Sidney Jorge • 26 de abril de 2023

     "O essencial é invisível aos olhos"

     Eis uma frase repetida inúmeras vezes pelo mundo afora: “só se vê bem com o coração. O essencial é invisível aos olhos.” Ganhou repercussão através das páginas do livro: O Pequeno Príncipe, com a fala da raposa quando despedia dele contando a ele o seu segredo. Interessante que a primeira edição do livro fora publicada em 1946, entretanto, a pensadora que trago para a reflexão trazia uma frase bem próxima a essa. Trata-se de Helen Keller (1880-1968) alguém que, com toda propriedade, disse o seguinte: “As melhores e as mais lindas coisas do mundo não se podem ver nem tocar. Elas devem ser sentidas com o coração.”2 A semelhança entre as frases é notada à primeira vista. Vale observar que essa máxima costuma ser atribuída a Charles Chaplin ³.


     Mas quem é Helen Keller?


     Diante a disciplina de Sociologia da Educação no curso de Ciências Sociais, discorrendo sobre a questão da linguagem, a formadora apresentou em um vídeo a sugestão do filme com o título: “O milagre de Anne Sullivan” de 1962. 4 Motivado pela indicação, assisti ao filme. Helen era uma menina que perdeu a audição e a visão aos dezenove meses de vida. Filha de Kate Adams Keller e do Coronel Arthur Keller (capitão do Exército dos Estados Confederados da América) Seus pais e irmão encontraram muita dificuldade em cuidar dela. A história mostra-a ainda criança. Caminhava batendo nos móveis e apresentava muita irritação, a comunicação mais efetiva com a família, principalmente a mãe, dava-se via pedaços de bolo que, sempre ofereciam a ela.      


     É nesse contexto que surge Anne sullivan. Uma professora com certo grau de deficiência visual que se propôs trabalhar para a família como tutora da menina. O anseio do pai era interná-la. Anne compreendeu o grande problema evidenciado pela falta de comunicação. Entendeu também a capacidade potencial de Helen. Intuiu e desenvolveu uma forma de linguagem através do toque. Percebendo a ansiedade da família com o processo, pediu para ficar isolada com a menina durante algum tempo. O pai só via que o jeito seria um internato. Conforme a propriedade era muito grande, ajeitaram uma casinha no terreno para que as duas pudessem ficar. Anne Sullivan, aos poucos, foi aumentando o repertório de sinais através do toque entre as mãos. Alfabeto e palavras foram surgindo e apreendidas pela menina. Pois bem, todo trabalho permitiu que Helen Keller desenvolvesse uma forma de linguagem para interagir com o mundo ao seu redor, sua família e amigos também aprenderam a inovadora forma de comunicação com ela.

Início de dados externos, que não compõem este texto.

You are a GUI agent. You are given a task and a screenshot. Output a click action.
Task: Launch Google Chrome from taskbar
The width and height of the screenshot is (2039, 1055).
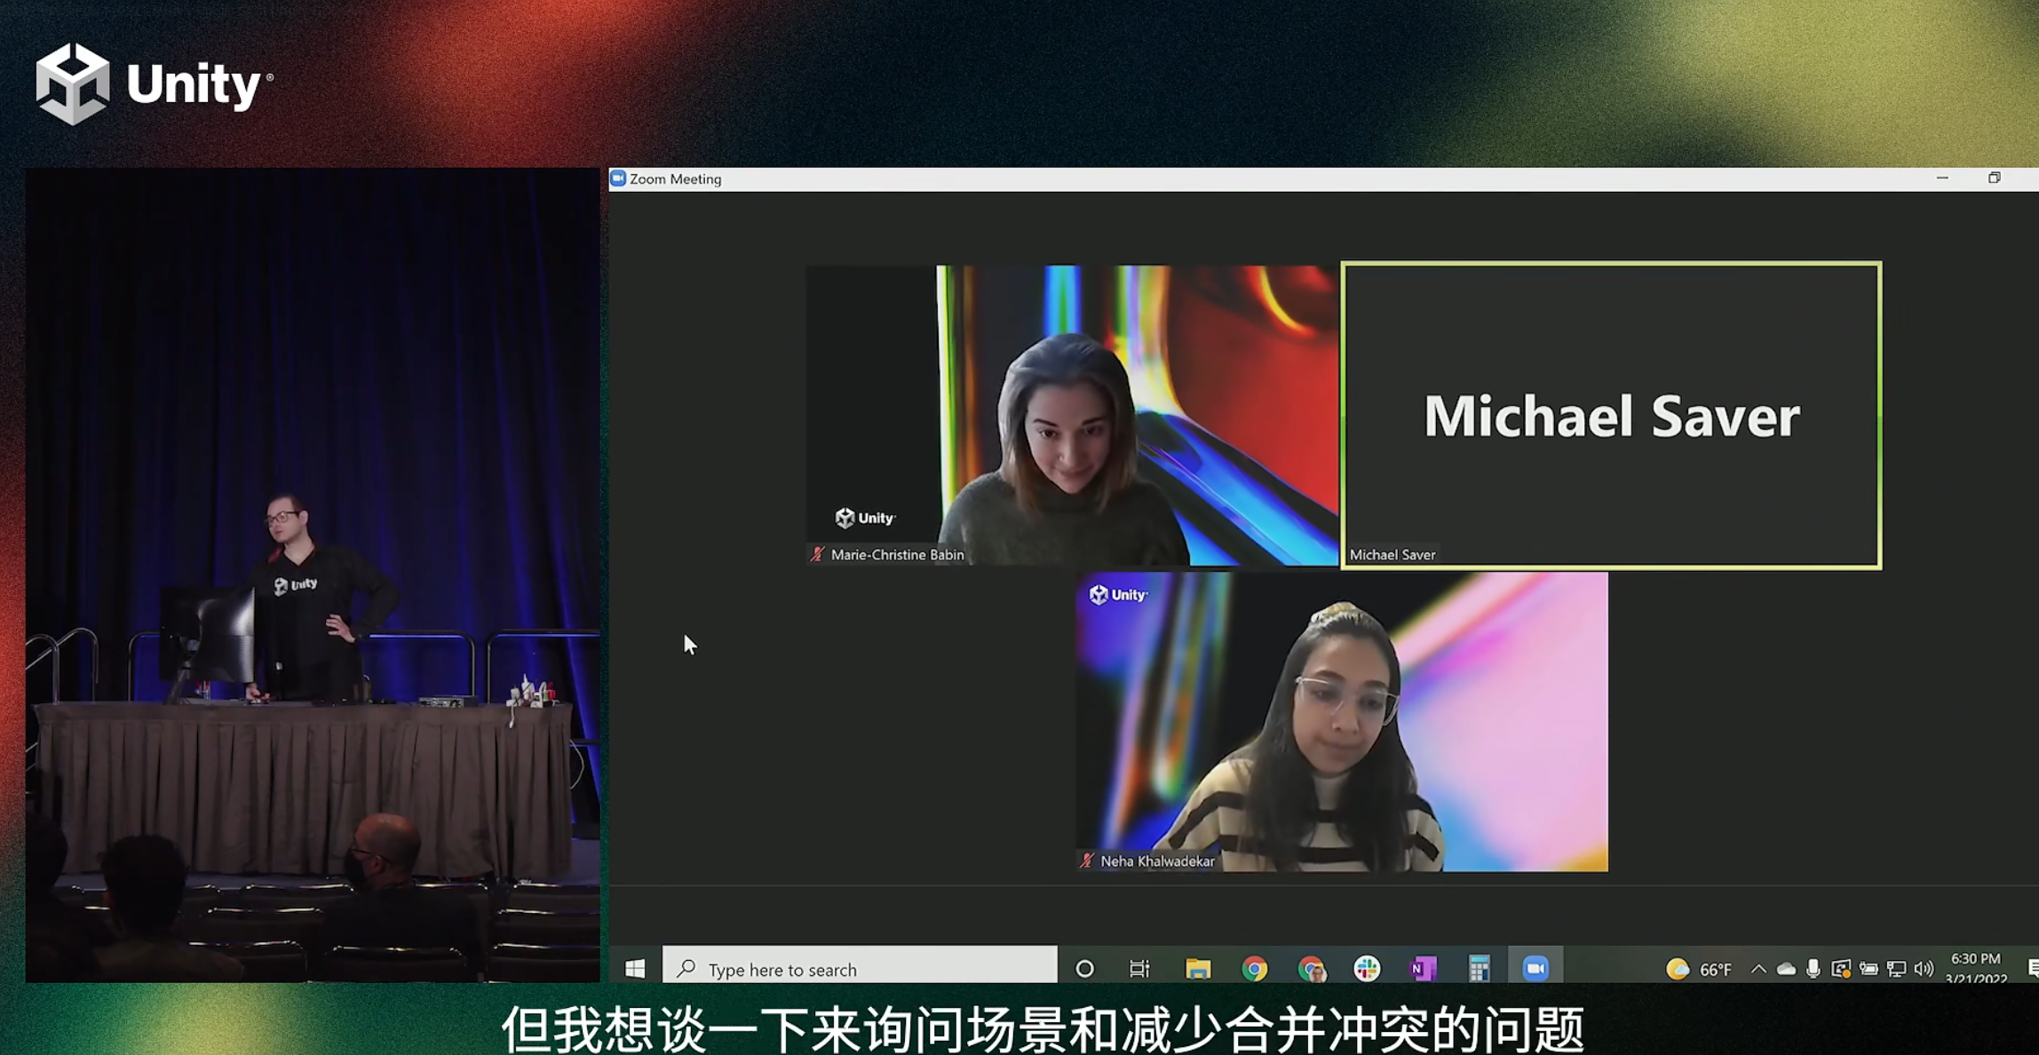click(x=1254, y=968)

     O fato é que Keller estudou, desenvolveu ferramentas de comunicação que se tornaram referências para outras pessoas e para o próprio sistema de ensino, “superou barreiras para conquistar um bacharelado e se tornou escritora, filósofa, conferencista e ativista pelos direitos de minorias e pessoas com deficiência. Sua história virou inclusive roteiro de filme, O Milagre de Anne Sullivan, de 1962”.5 O filme rendeu dois Oscars em 1963 às atrizes Anne Bancroft (melhor atriz) e Patty Duke (melhor atriz coadjuvante) intérpretes de Anne Sullivan e Helen Kelller respectivamente.  Helen Keller foi agraciada com o prémio Nobel da paz em 1953.7


     Lógico que as referências aqui não expressam por completo a vida, a obra, as realizações e a relevância de Anne Sullivam e de Helen Keller para a sociedade, o objetivo específico é atentar para o significado profundo que essa frase pode impactar em nós, “As melhores e as mais lindas coisas do mundo não se podem ver nem tocar. Elas devem ser sentidas com o coração. ” Ou, se quisermos, “só se vê bem com o coração. O essencial é invisível aos olhos”. Sem dúvidas, a história dessas duas mulheres nesse episódio, demonstra que as coisas podem ser vistas de forma diferente, fora dos parâmetros pré-estabelecidos, aliás, as coisas podem ser sentidas de forma diferente. O grande segredo é dedicar o coração nessa missão de apreender e compreender o mundo que nos cerca e ainda, a realidade que nos cerca.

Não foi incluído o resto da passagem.